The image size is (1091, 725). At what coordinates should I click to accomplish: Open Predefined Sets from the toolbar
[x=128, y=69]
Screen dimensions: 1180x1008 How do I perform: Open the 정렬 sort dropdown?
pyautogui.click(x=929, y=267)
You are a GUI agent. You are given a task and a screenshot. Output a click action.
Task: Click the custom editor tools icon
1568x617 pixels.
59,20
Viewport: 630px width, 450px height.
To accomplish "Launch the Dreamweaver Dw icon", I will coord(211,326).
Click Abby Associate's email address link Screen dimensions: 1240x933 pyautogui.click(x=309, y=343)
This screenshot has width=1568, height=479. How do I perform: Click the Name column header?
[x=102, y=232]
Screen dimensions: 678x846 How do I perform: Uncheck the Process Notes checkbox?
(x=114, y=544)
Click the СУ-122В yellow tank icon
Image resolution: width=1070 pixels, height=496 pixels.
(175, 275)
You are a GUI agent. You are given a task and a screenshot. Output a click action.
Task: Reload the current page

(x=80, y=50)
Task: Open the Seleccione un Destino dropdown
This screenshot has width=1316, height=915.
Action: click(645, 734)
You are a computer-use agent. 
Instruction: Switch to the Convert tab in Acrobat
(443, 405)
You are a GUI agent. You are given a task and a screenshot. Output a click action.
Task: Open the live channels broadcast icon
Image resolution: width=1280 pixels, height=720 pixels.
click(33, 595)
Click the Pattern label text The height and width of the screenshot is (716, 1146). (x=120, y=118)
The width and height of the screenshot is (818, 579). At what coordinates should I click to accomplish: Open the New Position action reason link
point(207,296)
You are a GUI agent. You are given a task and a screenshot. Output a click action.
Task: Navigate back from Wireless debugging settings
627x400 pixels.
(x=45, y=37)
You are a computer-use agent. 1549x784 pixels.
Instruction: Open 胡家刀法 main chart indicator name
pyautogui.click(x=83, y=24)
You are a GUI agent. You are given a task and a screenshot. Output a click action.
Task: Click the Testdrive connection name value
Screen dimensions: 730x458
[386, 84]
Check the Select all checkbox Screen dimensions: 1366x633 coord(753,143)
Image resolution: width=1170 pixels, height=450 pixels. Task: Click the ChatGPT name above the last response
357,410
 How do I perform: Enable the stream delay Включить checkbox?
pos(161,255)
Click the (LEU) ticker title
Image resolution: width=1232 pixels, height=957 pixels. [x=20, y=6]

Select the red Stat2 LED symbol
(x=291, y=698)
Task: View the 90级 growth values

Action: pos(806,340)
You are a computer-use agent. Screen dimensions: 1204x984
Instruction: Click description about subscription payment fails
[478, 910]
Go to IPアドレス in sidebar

....

What is needed:
Print each line of the data exactly. Keep all of it.

Exercise solution:
The image size is (1091, 725). At what coordinates should I click to accomplish: Open Predefined Sets from the toolbar
[x=128, y=69]
Screen dimensions: 1180x1008 How do I perform: Open the 정렬 sort dropdown?
pyautogui.click(x=929, y=267)
You are a GUI agent. You are given a task and a screenshot. Output a click action.
Task: Click the custom editor tools icon
1568x617 pixels.
59,20
Viewport: 630px width, 450px height.
To accomplish "Launch the Dreamweaver Dw icon", I will coord(211,326).
Click Abby Associate's email address link Screen dimensions: 1240x933 pyautogui.click(x=309, y=343)
This screenshot has width=1568, height=479. How do I perform: Click the Name column header?
[x=102, y=232]
Screen dimensions: 678x846 How do I perform: Uncheck the Process Notes checkbox?
(x=114, y=544)
Click the СУ-122В yellow tank icon
Image resolution: width=1070 pixels, height=496 pixels.
(175, 275)
You are a GUI agent. You are given a task and a screenshot. Output a click action.
Task: Reload the current page

(x=80, y=50)
Task: Open the Seleccione un Destino dropdown
This screenshot has width=1316, height=915.
Action: click(645, 734)
You are a computer-use agent. 
Instruction: Switch to the Convert tab in Acrobat
(443, 405)
You are a GUI agent. You are given a task and a screenshot. Output a click action.
Task: Open the live channels broadcast icon
Image resolution: width=1280 pixels, height=720 pixels.
click(33, 595)
Click the Pattern label text The height and width of the screenshot is (716, 1146). (x=120, y=118)
The width and height of the screenshot is (818, 579). At what coordinates should I click to accomplish: Open the New Position action reason link
point(207,296)
You are a GUI agent. You are given a task and a screenshot. Output a click action.
Task: Navigate back from Wireless debugging settings
627x400 pixels.
(x=45, y=37)
You are a computer-use agent. 1549x784 pixels.
Instruction: Open 胡家刀法 main chart indicator name
pyautogui.click(x=83, y=24)
You are a GUI agent. You are given a task and a screenshot. Output a click action.
Task: Click the Testdrive connection name value
Screen dimensions: 730x458
[386, 84]
Check the Select all checkbox Screen dimensions: 1366x633 coord(753,143)
Image resolution: width=1170 pixels, height=450 pixels. Task: Click the ChatGPT name above the last response
357,410
 How do I perform: Enable the stream delay Включить checkbox?
pos(161,255)
Click the (LEU) ticker title
Image resolution: width=1232 pixels, height=957 pixels. [x=20, y=6]

Select the red Stat2 LED symbol
(x=291, y=698)
Task: View the 90级 growth values

Action: pos(806,340)
You are a computer-use agent. Screen dimensions: 1204x984
Instruction: Click description about subscription payment fails
[478, 910]
Go to IPアドレス in sidebar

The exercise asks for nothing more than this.